- _EXERCISE REQUIREMENTS_
Report each line from the entries in which "computer" can be found.

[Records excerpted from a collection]
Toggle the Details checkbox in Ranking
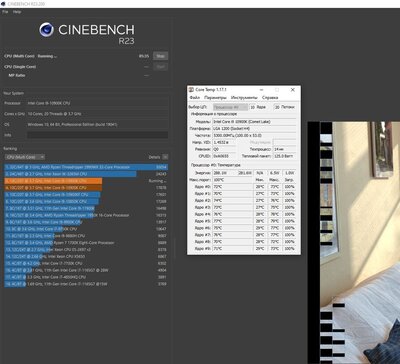This screenshot has width=400, height=364. (x=165, y=157)
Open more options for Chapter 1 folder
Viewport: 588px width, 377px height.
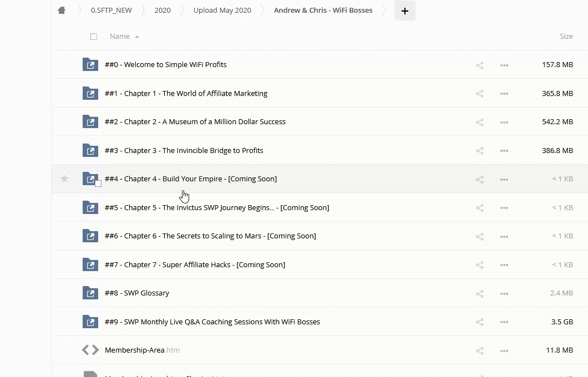click(504, 94)

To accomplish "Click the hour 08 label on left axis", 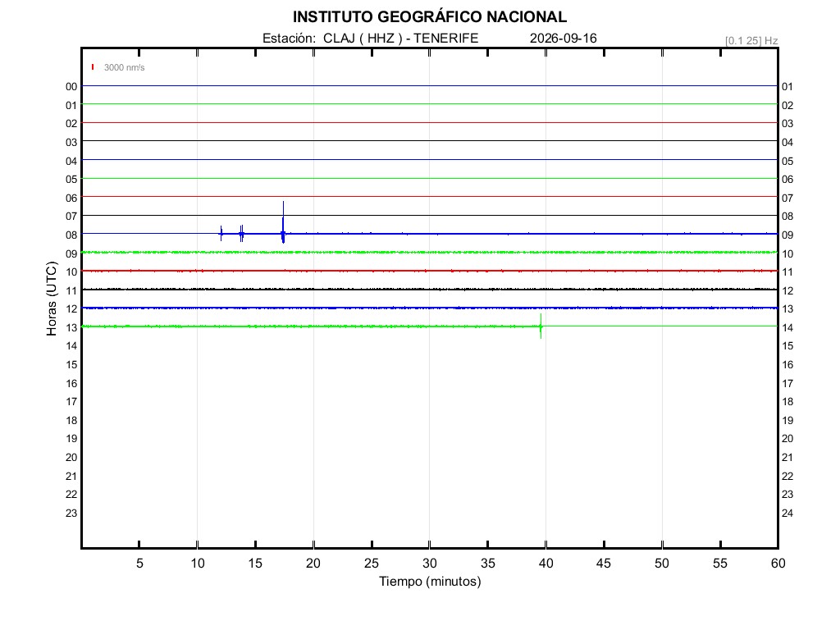I will click(71, 235).
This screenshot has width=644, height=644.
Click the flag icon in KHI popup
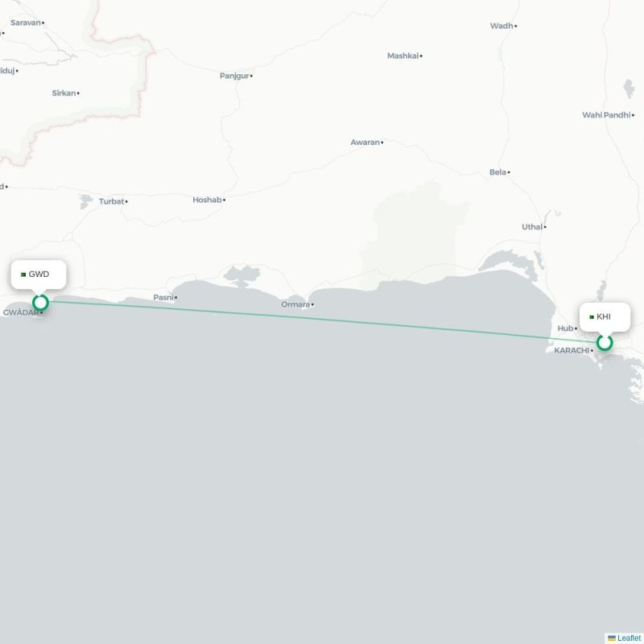coord(592,317)
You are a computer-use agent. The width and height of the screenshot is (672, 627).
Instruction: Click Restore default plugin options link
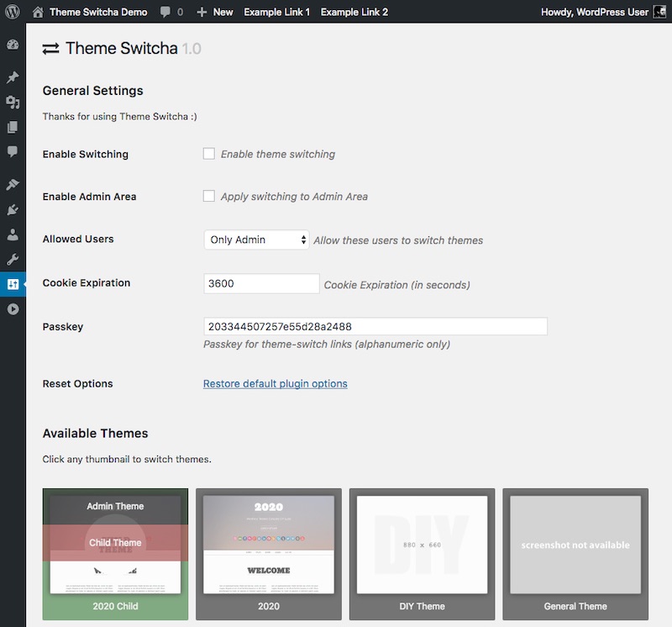276,383
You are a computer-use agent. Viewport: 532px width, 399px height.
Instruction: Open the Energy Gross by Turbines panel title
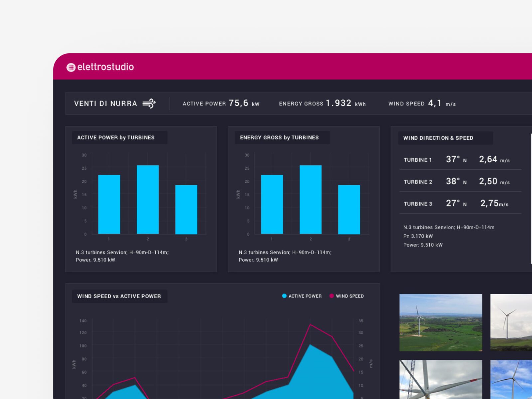click(x=279, y=138)
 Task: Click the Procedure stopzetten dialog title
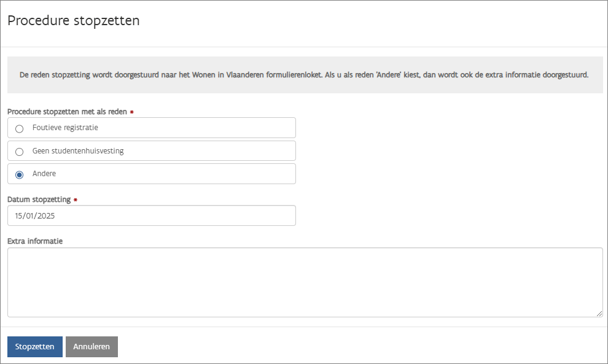point(74,21)
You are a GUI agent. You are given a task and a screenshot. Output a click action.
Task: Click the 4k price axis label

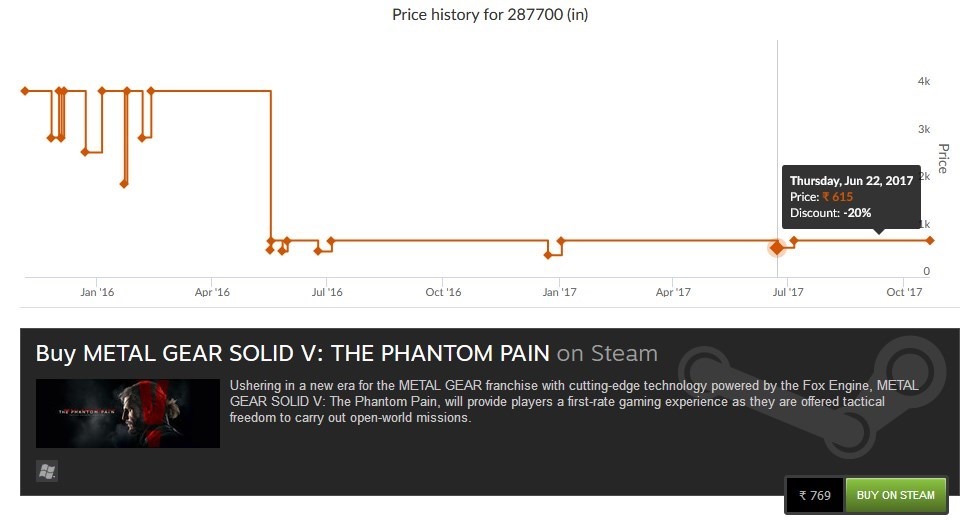(924, 81)
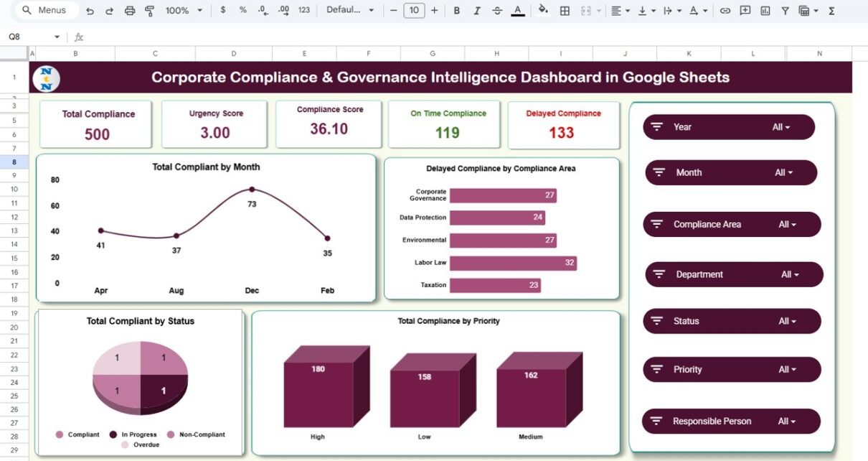This screenshot has height=461, width=868.
Task: Open the Menus search box
Action: point(44,11)
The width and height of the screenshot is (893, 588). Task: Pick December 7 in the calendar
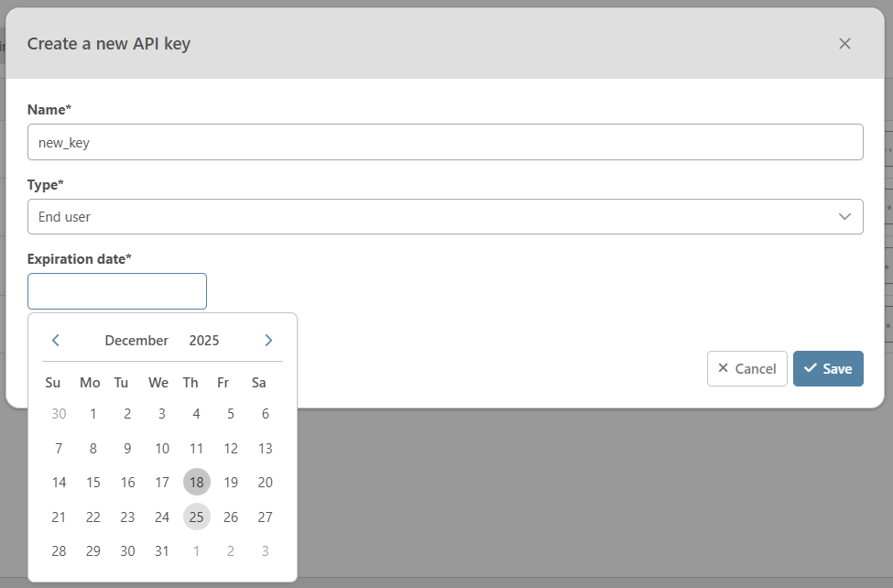tap(59, 449)
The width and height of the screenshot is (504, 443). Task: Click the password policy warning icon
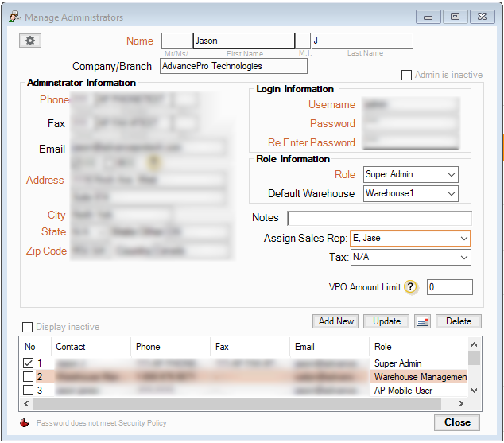(x=25, y=423)
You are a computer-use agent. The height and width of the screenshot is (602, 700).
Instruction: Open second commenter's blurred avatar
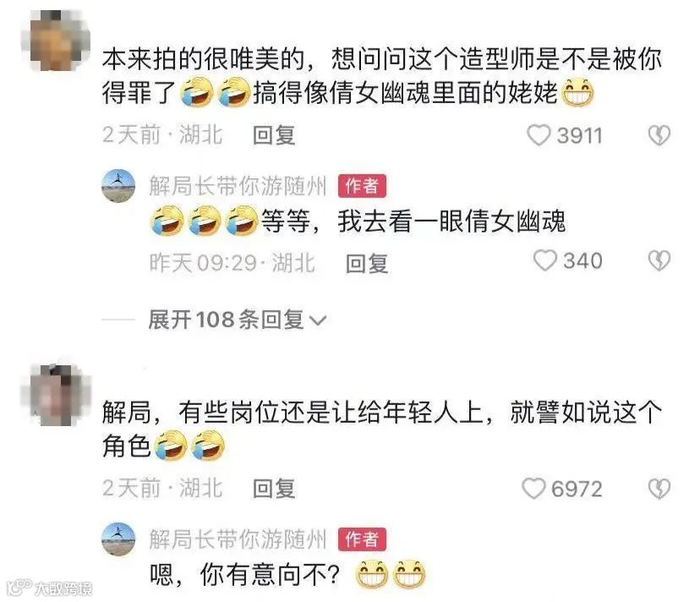(x=56, y=394)
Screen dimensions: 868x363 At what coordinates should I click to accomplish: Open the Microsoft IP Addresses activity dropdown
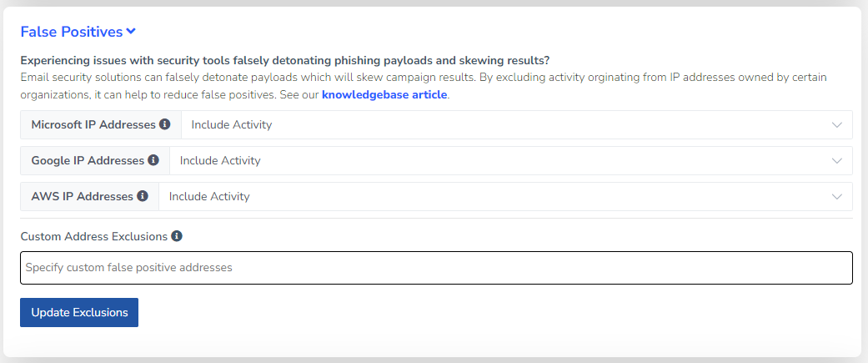516,124
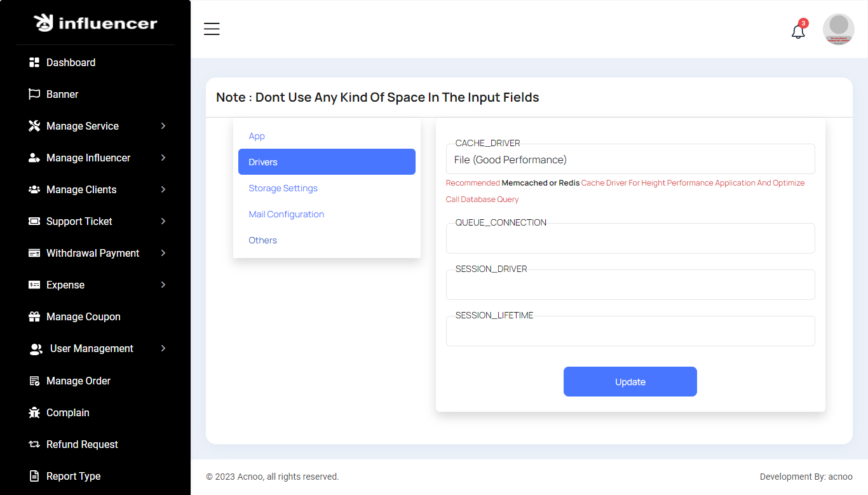Click the Dashboard grid icon
The width and height of the screenshot is (868, 495).
coord(34,62)
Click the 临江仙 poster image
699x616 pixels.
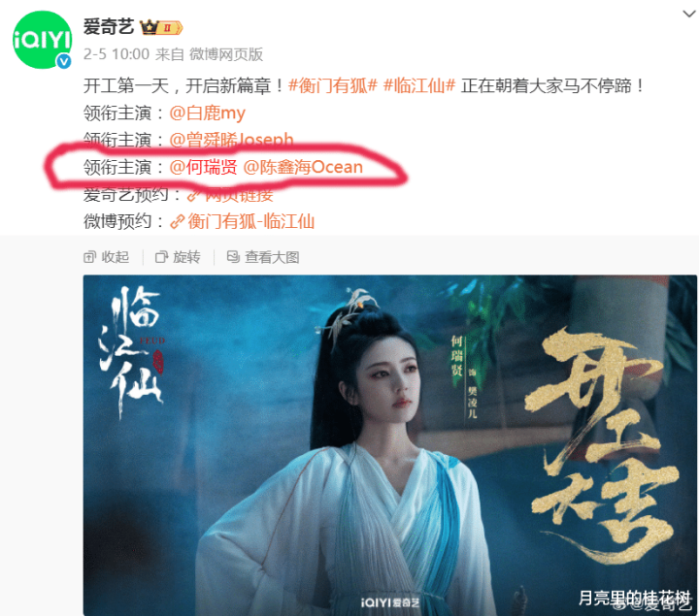coord(389,445)
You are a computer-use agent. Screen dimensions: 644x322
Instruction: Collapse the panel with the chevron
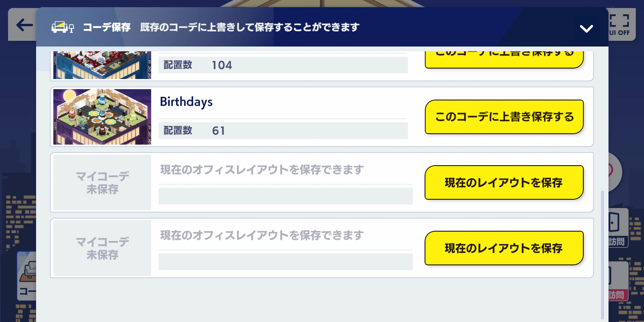click(x=586, y=29)
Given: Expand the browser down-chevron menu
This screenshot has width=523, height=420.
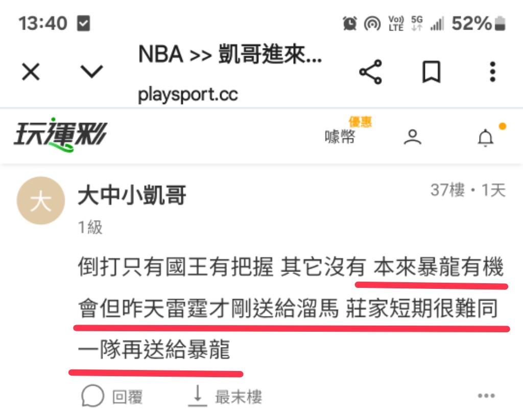Looking at the screenshot, I should point(91,71).
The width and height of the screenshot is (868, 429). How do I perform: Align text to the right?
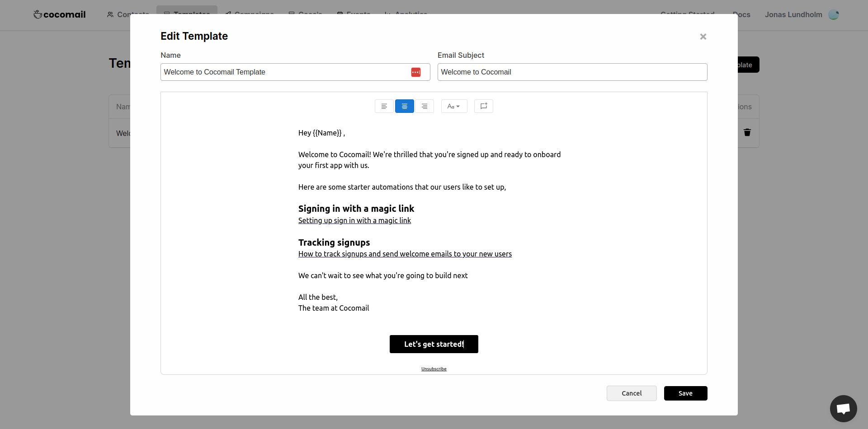click(425, 106)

- _SOLUTION_
You are a computer-use agent. The width and height of the screenshot is (672, 627).
You are a computer-use agent. Viewport: 532px width, 399px height.
You are a computer-use agent. The height and width of the screenshot is (602, 700).
You are a computer-use agent. Screen dimensions: 644x322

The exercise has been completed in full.